Китай город - Боборыкин Петр Дмитриевич 18 стр.


- Вот оно-с, - вскричал он, - Божье благословенье! Отчего же и не нам-с?.. Ха, ха!..

Марья Орестовна следила за его глазами. Глаза то вспыхивали, то тускнели, руки дрожали. Ее схватило за сердце… Опять внутри у ней что-то кольнуло и заныло.

Этот муж больно уж не мил ей! Не может он быть отцом ее ребенка… Она не мать. Да и весь он какой-то чудной сегодня. Неприятно на него смотреть!..

Горячие, сухие губы прикоснулись к ее лбу… Ей захотелось плакать.
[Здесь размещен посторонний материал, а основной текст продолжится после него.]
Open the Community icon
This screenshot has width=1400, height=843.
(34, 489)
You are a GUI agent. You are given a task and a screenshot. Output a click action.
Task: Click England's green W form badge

Не желанное рожденье здорового ребенка представилось ей, а собственная смерть…

КНИГА ТРЕТЬЯ

I

На дворе разыгралась вьюга. Рождество через несколько дней. Переулок, выходящий на Спиридоновку, заносит с каждым новым порывом ветра. Правый тротуар совсем замело. Глаз трепещет и мигает в обмерзлых фонарях. Низенькие домики точно кутаются в белые простыни. Заборы, покрытые и сверху и снизу рыхлым наметом снега, ныряют в колеблющемся полусвете переулка. Стужа не сильна, но ветер донимает. Переулок пуст, а час еще не поздний, около девяти.

Будка на перекрестке примостилась к одноэтажному деревянному дому в шесть окон, с крылечком. Только в крайнем окне виден свет, он выходит из узенькой комнатки. В глубине ее поставлена кровать; часть левой стены ушла под лежанку, темную от печки. Горит лампочка с фарфоровым пьедесталом, от нее идет копоть; зеленый, сверху обгорелый колпак усиливает темноту. На лежанке виднеется какая-то груда. К окну приставлены пяльцы, завернутые в кисею. Другая стена почти вся занята сундуком, обитым жестью. Тут же ютится столик с шитым ковриком. На нем вазочка и колокольчик. Над сундуком вся стена увешана портретами: есть и литография, и дагерротипы, и черные силуэты. Комнатка оклеена серенькими обоями. В углах отсырело, и на потолке в двух местах пятна.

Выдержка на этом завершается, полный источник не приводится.